- _INSTRUCTIONS TO FOLLOW_
Your whole answer should be the number of lines in the material below that include the word "screenshot".

DATA SUPPLIED Block Start

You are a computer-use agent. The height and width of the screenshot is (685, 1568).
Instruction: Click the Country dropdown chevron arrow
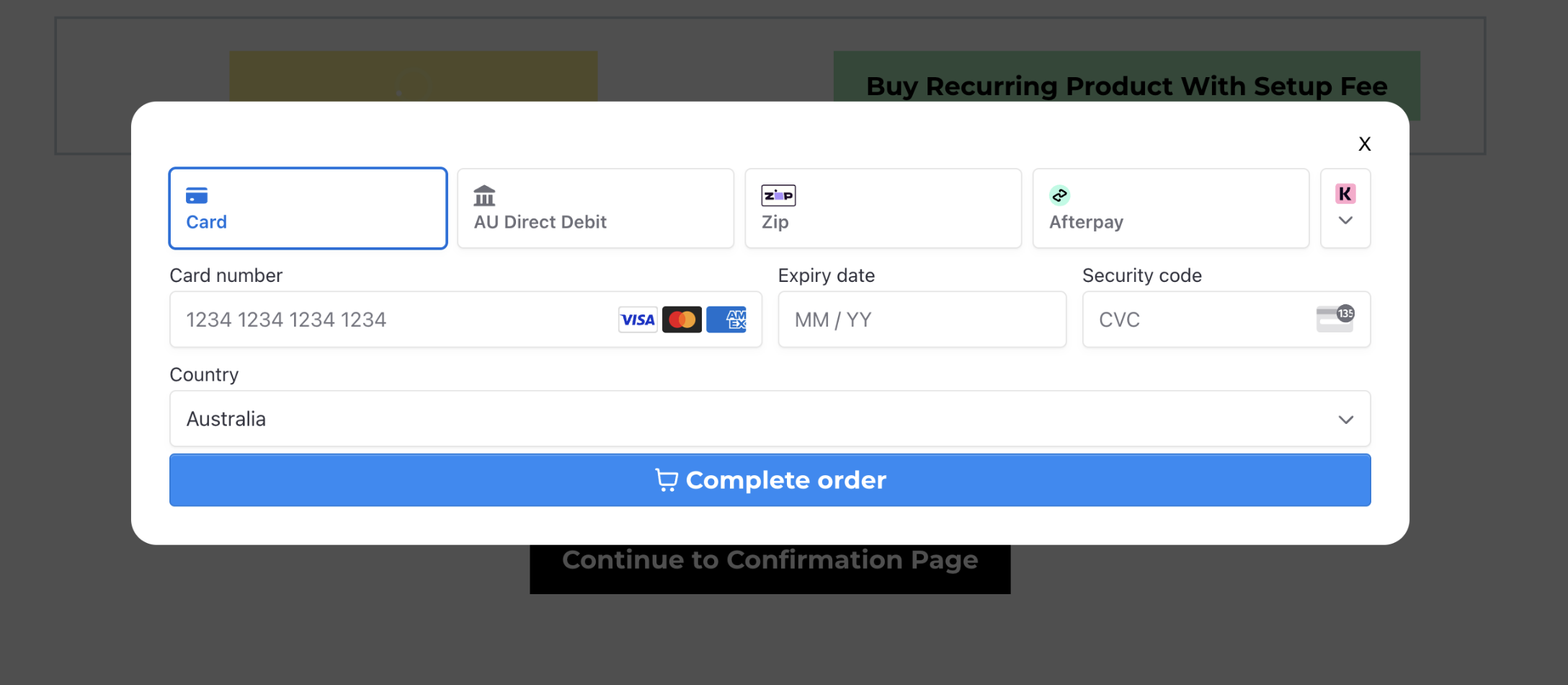[x=1345, y=420]
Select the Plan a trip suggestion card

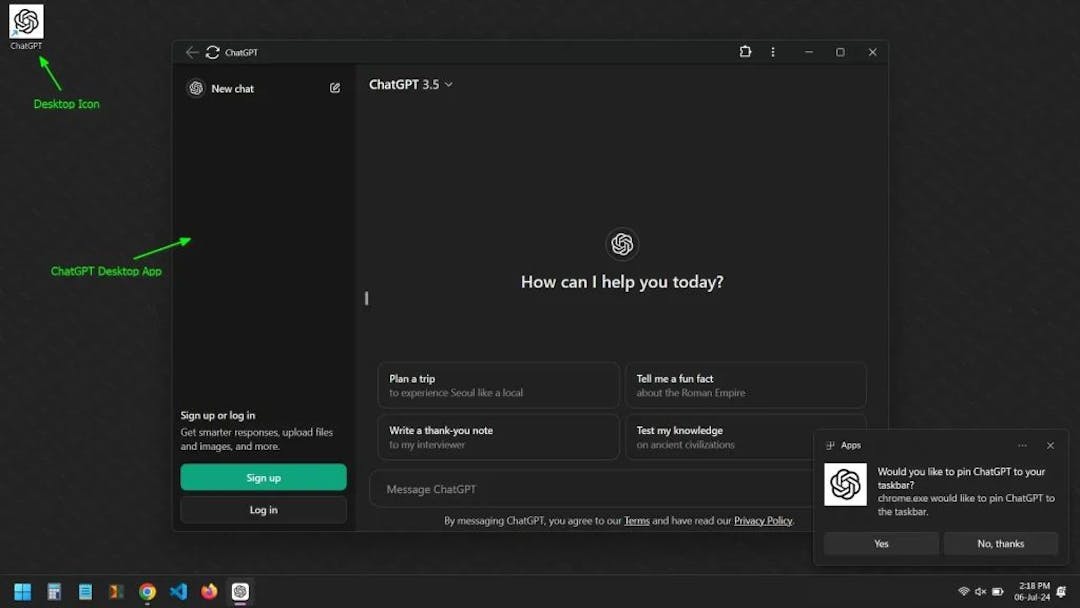click(x=498, y=385)
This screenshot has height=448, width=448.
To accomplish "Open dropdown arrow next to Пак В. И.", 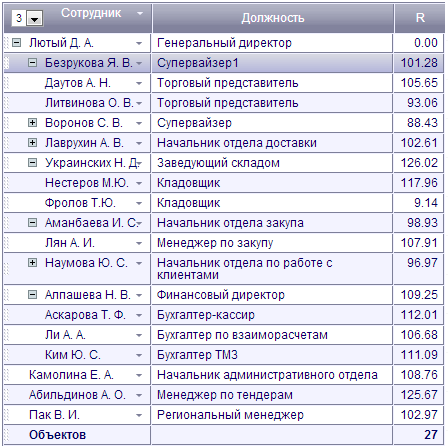I will coord(139,415).
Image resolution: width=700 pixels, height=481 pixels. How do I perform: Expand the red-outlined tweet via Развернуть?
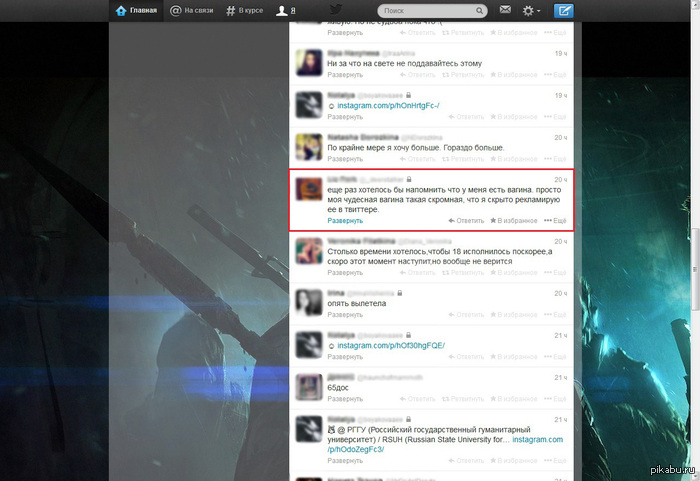[345, 220]
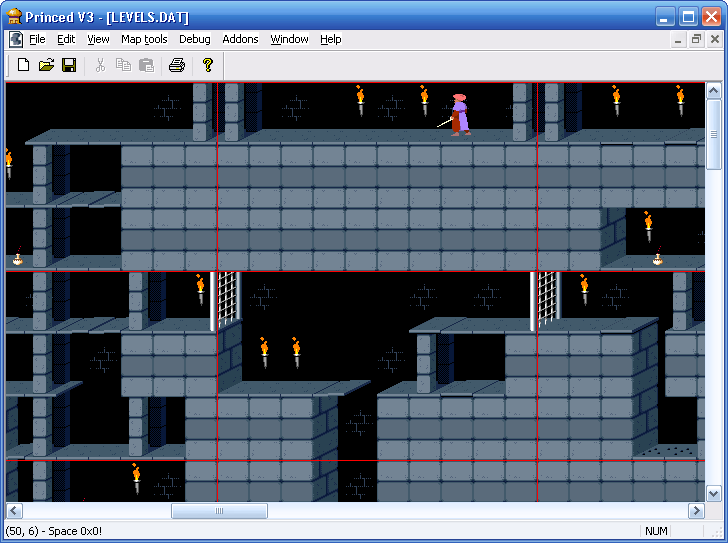Click the vertical scrollbar up arrow
Viewport: 728px width, 543px height.
pyautogui.click(x=714, y=90)
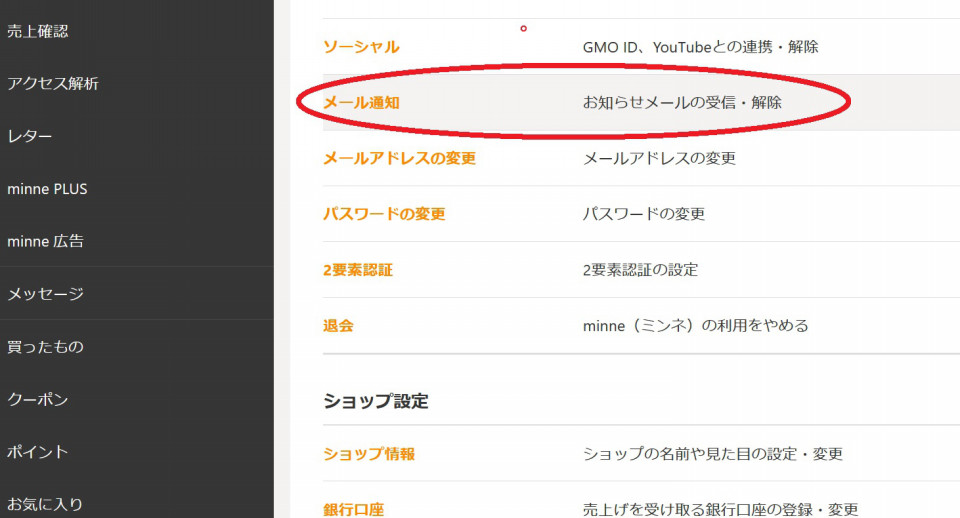Open the メール通知 settings link

pos(361,102)
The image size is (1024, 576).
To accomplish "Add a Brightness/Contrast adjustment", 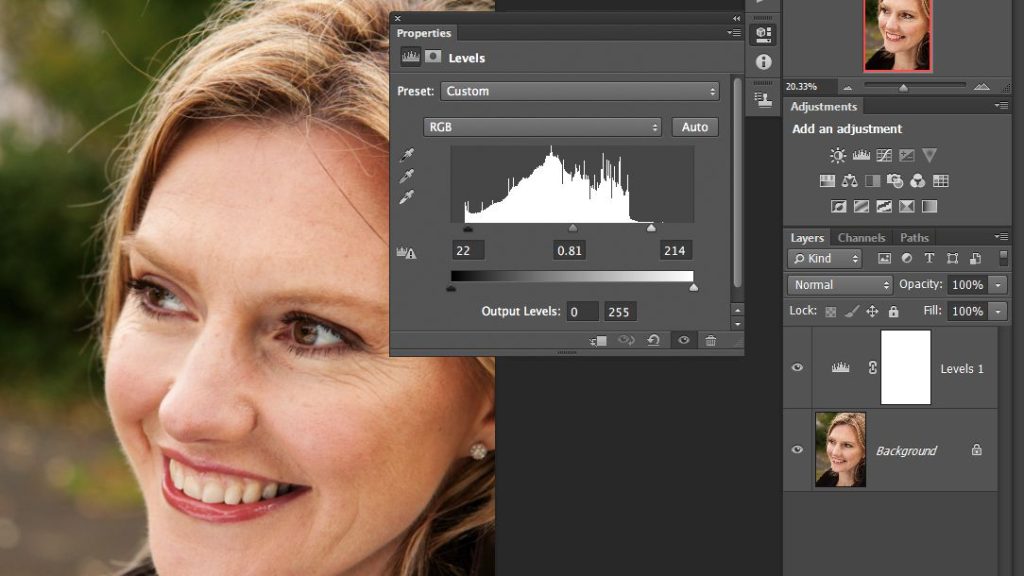I will click(838, 155).
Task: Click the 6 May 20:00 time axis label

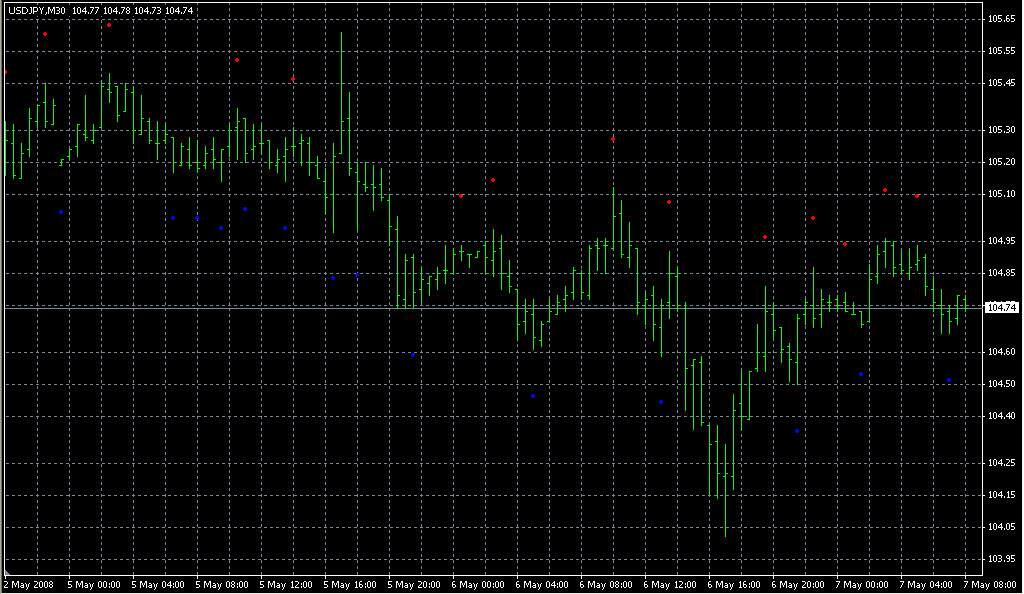Action: pyautogui.click(x=798, y=584)
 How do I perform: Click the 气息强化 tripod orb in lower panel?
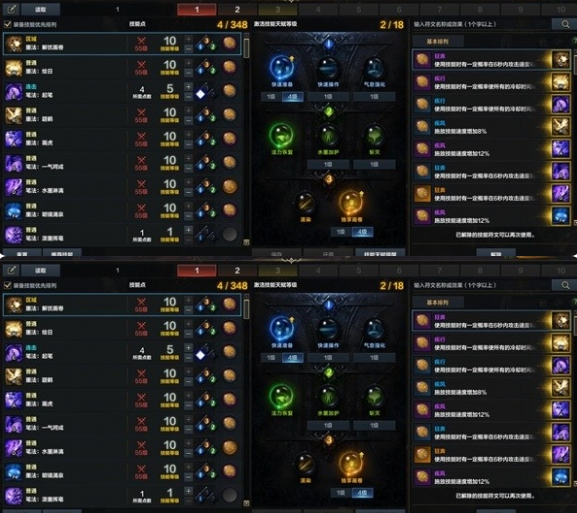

DATA SUPPLIED Block End

- _EXERCISE ANSWER_
2